* SOURCE MATERIAL:
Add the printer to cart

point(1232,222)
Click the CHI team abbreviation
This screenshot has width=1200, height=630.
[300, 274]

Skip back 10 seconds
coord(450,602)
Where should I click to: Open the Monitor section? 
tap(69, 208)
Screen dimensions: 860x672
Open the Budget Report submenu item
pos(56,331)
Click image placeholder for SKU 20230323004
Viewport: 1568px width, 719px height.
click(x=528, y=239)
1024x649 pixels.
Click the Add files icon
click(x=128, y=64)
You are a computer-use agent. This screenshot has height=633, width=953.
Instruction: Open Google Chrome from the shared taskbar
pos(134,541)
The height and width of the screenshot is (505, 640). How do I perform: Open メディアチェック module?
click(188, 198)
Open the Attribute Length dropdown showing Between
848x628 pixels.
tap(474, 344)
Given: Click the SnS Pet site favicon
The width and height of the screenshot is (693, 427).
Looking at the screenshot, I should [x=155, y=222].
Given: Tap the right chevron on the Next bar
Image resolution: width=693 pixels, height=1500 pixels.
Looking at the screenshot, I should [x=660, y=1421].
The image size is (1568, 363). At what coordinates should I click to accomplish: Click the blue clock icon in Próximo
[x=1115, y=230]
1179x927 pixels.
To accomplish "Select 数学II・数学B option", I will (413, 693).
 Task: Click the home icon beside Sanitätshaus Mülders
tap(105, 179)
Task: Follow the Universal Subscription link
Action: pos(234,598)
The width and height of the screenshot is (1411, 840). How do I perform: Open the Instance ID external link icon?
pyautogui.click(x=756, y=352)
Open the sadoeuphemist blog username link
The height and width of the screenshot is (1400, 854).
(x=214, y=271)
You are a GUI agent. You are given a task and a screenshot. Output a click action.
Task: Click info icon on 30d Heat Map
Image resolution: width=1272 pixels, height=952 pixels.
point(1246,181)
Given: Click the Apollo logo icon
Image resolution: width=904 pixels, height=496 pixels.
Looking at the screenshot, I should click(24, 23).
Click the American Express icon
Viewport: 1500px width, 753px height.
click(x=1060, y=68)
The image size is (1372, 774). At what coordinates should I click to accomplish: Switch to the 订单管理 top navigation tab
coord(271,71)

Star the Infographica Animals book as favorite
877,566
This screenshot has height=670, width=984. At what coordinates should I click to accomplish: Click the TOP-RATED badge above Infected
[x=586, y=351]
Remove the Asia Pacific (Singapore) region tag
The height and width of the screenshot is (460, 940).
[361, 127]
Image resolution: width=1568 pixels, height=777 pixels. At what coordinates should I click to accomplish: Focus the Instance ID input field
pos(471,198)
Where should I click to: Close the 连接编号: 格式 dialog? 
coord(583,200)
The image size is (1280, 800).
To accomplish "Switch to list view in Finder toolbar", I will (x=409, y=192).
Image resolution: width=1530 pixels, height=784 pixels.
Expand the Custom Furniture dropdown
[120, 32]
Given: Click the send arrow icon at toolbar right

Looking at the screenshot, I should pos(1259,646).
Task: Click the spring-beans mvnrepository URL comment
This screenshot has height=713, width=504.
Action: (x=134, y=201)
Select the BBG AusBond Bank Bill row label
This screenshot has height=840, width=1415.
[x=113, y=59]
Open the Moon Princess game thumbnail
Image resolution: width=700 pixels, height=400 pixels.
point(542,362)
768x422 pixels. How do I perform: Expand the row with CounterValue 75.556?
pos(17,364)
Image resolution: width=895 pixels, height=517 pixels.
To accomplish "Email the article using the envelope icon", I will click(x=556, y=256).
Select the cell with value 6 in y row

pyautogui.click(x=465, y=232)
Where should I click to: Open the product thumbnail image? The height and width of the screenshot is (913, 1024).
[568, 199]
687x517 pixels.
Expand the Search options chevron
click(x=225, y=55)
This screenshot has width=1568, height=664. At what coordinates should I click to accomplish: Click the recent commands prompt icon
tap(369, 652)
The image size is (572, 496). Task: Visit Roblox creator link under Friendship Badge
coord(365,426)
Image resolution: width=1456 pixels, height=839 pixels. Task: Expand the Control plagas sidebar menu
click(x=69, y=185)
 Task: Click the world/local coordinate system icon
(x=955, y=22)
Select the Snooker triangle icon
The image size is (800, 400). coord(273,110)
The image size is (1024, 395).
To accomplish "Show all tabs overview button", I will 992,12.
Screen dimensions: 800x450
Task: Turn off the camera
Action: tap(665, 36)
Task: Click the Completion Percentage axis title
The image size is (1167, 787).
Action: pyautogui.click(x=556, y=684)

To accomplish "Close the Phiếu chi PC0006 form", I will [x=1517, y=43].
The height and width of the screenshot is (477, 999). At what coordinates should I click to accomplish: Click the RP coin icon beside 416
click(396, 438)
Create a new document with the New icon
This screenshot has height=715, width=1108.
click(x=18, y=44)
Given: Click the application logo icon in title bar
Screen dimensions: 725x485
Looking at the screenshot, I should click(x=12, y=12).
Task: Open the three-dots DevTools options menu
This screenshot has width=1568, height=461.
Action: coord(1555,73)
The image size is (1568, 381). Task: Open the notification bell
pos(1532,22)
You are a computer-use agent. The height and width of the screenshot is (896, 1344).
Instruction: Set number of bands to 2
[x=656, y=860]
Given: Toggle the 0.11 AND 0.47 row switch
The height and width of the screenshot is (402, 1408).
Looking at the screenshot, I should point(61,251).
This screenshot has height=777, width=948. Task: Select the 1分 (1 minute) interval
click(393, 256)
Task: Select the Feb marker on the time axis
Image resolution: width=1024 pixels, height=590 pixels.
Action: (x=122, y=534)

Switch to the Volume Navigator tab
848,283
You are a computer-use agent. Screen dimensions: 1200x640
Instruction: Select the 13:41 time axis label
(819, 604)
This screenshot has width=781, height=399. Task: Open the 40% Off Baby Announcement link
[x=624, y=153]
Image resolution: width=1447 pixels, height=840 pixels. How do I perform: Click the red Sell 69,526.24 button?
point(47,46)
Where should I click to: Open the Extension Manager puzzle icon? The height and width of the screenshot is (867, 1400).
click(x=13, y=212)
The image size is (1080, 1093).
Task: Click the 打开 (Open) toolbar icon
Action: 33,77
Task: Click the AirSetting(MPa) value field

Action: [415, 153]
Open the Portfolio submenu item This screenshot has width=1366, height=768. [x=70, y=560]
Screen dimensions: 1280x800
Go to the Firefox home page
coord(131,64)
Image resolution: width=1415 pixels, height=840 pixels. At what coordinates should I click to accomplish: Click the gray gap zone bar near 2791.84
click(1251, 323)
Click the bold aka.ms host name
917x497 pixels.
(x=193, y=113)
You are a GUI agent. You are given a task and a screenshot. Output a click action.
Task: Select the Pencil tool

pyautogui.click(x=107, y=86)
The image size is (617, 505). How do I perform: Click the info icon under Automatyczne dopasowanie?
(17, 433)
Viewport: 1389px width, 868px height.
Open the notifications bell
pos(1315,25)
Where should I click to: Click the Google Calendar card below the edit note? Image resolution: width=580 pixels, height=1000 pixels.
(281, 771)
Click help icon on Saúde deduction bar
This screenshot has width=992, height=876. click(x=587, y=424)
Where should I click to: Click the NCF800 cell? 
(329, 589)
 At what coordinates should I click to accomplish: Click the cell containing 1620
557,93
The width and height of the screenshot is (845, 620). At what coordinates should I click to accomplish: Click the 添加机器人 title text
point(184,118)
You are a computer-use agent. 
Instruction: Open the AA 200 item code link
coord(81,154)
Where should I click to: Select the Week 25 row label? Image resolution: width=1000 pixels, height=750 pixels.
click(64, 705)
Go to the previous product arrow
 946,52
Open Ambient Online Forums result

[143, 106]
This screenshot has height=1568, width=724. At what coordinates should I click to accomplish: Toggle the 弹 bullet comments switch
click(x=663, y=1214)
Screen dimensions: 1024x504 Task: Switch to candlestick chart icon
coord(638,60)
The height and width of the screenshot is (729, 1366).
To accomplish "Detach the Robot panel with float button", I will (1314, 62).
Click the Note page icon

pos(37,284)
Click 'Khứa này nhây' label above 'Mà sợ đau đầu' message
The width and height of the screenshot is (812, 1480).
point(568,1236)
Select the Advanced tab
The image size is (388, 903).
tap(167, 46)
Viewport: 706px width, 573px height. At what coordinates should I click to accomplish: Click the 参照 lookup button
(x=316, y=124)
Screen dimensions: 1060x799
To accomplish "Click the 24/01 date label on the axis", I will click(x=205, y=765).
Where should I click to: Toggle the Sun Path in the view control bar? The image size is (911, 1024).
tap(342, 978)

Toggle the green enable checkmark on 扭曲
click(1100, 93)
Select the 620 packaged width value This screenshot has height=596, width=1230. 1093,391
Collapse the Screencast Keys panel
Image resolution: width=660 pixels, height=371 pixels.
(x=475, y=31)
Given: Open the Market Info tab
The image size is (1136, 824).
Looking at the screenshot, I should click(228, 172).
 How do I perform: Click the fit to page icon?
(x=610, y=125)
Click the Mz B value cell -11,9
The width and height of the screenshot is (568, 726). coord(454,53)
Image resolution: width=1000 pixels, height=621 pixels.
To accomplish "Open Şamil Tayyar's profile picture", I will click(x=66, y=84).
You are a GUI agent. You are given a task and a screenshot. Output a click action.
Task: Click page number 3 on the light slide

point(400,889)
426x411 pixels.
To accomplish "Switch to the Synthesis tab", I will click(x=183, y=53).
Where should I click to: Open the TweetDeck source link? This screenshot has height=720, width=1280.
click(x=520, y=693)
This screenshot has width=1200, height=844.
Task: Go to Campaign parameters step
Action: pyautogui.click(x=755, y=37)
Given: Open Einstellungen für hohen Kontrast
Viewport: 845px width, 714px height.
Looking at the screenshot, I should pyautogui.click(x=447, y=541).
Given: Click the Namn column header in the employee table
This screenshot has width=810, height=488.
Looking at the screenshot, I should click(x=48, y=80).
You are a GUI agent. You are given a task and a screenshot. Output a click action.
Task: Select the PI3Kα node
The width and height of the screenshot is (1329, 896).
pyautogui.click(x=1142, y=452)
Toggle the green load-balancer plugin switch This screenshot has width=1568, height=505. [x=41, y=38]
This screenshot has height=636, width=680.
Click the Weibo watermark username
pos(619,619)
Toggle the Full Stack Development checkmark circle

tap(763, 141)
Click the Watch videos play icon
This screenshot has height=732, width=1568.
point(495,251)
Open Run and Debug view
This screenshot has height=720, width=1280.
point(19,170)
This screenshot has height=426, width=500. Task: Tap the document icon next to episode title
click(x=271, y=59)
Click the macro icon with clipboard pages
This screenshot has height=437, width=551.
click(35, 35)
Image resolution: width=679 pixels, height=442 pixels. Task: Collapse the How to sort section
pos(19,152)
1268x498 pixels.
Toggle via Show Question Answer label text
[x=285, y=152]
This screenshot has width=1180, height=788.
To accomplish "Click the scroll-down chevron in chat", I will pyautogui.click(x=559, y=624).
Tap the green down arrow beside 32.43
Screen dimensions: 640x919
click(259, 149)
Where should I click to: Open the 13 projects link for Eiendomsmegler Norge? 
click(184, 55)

* REQUIREMENT: From the data above, pick out each line containing "computer" and copy it.

* ANSWER BOX:
You are a computer-use agent. This screenshot has height=633, width=953.
You are a computer-use agent. The height and width of the screenshot is (896, 1344).
You are a computer-use agent. Screen dimensions: 1200x640
You are a computer-use agent. 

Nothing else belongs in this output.